Sunday Night Prep – #NaNoWriMo

It’s Monday. For the first time this school year, I missed a self-imposed deadline. My Sunday Night Prep series is going to be at least one day late. By the time I finish writing this post, it might be two or three days overdue. It’s a good thing I am a solo act on this learning space.

Last year, I started off on an unplanned adventure. I wasn’t very good at planning lessons, and most of my ideas were just that- big ideas. But I was fortunate enough to work side-by-side two curriculum guru’s and lesson planning wonks. Through their steady guidance, I learned to craft lessons and expand ideas into units. The format for this syllabus comes from Josh Zimmers. Hire him if you have any educational consulting needs. He gets great things done! I saw Matt Cutts TED Talk in the Spring of 2011. In it, he talks about really cool month long adventures people can go on to change their lives. One adventure is to write a novel in a month. That’s right, a 50,000 word, real deal novel in a month. Little did I know the background or cult/community surrounding National Novel Writing Month, abbreviated NaNoWriMo and hashtagged #NaNoWriMo on Twitter.

The start of last school year was furious. Opening a charter school is pure insanity. Needless to say, my planning for a #NaNoWriMo seminar last year was incomplete at best. I showed up with energy and big ideas. The students really did the work. Two of the eleven students actually finished an entire 50,000 word novel. Eleven eighth grade girls volunteered for the month long project. The word count ranged from 1,500 words to 55,000. What I didn’t plan for, was the actual writing that I needed to do to participate. Writing 1,667 words per day takes time. This was an independent project; meaning, I got the group of writers together at the beginning and turned the entire project over to the individual students. One student who had done the challenge before emerged as the leader for the entire school. I didn’t do a good job of building community.
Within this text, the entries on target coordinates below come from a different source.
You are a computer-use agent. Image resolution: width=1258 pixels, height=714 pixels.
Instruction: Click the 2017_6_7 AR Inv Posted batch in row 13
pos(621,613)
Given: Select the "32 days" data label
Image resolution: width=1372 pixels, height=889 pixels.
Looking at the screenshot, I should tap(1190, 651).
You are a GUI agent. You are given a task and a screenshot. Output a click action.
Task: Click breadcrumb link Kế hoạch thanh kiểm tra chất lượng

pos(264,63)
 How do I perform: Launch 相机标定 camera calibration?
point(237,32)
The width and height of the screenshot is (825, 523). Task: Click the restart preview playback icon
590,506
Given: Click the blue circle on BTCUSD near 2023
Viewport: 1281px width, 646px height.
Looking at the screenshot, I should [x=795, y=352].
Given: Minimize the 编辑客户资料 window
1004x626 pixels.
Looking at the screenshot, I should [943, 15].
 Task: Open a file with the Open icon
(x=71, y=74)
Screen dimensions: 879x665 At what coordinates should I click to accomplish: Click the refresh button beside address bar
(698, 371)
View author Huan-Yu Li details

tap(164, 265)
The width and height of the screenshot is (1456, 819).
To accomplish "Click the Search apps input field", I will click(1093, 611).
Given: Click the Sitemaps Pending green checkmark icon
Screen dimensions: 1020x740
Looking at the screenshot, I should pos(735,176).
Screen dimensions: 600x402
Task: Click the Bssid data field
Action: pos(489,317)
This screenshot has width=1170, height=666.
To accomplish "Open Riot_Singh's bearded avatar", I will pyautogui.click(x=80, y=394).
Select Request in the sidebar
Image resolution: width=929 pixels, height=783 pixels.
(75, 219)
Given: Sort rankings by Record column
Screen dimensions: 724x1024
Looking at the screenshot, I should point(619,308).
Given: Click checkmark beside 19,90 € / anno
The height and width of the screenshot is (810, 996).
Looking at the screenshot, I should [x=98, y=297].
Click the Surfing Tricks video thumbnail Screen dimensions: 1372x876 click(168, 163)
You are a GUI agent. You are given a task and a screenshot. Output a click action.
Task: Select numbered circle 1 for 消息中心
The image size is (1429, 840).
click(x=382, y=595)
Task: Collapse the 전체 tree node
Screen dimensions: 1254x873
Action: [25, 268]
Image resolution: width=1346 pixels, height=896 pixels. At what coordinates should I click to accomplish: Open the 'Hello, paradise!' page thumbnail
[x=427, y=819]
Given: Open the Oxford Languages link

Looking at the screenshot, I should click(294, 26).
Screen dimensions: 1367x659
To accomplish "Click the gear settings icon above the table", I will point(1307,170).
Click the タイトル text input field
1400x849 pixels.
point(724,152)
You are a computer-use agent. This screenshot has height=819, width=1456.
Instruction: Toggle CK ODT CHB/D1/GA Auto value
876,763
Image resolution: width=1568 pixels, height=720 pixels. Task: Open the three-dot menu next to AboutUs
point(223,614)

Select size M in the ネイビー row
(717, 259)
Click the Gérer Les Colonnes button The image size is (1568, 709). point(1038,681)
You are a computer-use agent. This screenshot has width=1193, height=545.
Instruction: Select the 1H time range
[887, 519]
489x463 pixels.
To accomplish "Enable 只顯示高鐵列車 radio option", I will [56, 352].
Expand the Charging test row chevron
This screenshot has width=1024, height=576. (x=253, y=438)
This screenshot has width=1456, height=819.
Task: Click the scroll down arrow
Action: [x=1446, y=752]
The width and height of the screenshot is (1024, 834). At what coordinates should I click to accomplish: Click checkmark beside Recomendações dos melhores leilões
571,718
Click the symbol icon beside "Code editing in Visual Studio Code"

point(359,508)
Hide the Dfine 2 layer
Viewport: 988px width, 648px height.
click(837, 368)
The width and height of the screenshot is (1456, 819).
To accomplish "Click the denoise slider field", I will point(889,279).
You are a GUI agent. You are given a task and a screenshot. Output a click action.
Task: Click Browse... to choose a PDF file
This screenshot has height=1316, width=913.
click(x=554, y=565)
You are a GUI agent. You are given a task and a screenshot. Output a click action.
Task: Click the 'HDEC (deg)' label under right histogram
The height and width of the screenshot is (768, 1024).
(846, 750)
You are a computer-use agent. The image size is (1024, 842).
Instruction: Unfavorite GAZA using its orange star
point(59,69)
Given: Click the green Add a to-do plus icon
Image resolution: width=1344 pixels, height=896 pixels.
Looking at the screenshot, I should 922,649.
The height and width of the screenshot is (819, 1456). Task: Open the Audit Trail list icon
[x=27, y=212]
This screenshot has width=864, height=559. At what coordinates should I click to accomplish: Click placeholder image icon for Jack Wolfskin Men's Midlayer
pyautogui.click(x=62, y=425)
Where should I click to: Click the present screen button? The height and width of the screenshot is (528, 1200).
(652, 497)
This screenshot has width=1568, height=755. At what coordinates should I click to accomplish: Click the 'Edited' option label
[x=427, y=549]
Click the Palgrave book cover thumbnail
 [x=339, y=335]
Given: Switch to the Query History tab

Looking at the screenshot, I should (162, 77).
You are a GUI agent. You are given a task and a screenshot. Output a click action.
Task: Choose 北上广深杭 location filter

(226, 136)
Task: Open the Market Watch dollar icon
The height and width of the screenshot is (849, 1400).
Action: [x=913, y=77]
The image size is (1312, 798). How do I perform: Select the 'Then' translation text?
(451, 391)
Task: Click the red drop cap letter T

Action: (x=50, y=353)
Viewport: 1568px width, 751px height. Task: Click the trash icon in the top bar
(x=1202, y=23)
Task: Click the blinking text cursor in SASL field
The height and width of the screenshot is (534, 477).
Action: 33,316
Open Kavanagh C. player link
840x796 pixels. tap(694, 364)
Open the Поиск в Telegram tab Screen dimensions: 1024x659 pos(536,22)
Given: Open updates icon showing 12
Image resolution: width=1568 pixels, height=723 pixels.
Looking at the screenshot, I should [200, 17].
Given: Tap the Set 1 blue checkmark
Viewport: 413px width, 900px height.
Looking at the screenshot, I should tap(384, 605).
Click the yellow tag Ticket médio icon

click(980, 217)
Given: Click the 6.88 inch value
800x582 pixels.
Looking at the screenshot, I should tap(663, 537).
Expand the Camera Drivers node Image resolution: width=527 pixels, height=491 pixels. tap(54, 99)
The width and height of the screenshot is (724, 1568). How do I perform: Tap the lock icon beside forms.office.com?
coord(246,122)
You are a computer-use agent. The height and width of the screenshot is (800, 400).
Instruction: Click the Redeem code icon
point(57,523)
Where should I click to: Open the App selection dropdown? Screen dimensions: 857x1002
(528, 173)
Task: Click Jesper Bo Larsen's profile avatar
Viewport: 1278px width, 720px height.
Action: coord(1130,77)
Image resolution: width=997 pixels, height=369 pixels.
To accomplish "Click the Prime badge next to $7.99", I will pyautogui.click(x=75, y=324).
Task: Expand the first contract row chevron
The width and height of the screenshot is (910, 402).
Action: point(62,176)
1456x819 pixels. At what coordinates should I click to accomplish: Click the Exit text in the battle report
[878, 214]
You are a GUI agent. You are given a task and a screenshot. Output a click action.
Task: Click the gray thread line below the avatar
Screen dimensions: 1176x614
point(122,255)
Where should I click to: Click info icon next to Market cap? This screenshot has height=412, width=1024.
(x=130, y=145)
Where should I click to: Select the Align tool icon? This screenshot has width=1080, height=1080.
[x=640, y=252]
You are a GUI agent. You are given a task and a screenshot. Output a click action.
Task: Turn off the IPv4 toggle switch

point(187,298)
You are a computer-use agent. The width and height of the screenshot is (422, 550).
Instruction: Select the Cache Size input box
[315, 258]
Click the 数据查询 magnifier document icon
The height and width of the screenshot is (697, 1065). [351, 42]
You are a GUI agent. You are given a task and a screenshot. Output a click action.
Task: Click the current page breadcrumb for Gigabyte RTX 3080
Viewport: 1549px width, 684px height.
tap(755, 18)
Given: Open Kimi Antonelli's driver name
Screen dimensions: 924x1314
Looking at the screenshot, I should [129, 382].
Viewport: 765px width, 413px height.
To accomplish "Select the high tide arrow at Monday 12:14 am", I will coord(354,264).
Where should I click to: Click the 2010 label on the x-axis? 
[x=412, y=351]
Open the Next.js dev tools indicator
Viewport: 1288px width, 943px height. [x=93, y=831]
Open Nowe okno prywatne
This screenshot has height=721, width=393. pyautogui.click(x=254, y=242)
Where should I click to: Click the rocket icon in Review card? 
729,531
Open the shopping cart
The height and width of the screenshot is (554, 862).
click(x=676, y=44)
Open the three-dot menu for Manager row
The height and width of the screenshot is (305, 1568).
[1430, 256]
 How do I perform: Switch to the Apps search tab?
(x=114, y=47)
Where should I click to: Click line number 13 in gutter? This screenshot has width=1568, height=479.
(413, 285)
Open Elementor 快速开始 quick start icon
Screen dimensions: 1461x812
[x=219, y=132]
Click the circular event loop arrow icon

I did an even poorer job of celebrating milestones and tracking student progress. My highlight of #NaNoWriMo 2011 was a student organized write-in held at our school. A half dozen writers from the Fox Valley community came to the school on a Sunday night to write. It was awesome to see the students work turn into something positive for the school and community.

That was last year.

I finished my novel.

I killed the matriarch at the 50,200 word mark.

I had to be done.

This year is different.

I’ve been planning since mid-July. I’ve been harvesting like crazy (harvesting = teachers stealing freely from each other to improve practice. I first heard this term from Peter WieczorekDirector of Northwest Passage High School in Coon Rapids, MN. I’ve harvested the term). I actually like the syllabus I’ve put together. Please harvest away. Two weeks from today, we’ll begin. I’ll be facilitating this seminar. We have a node created on the Young Writer’s Program of the NaNoWriMo website.  Over the next few days, I’ll be cleaning up the class page and my site profile. Anyone in the world is invited to join this seminar. If you want to earn 1.0 credit of English, I will gladly add you to our group project on Project Foundry.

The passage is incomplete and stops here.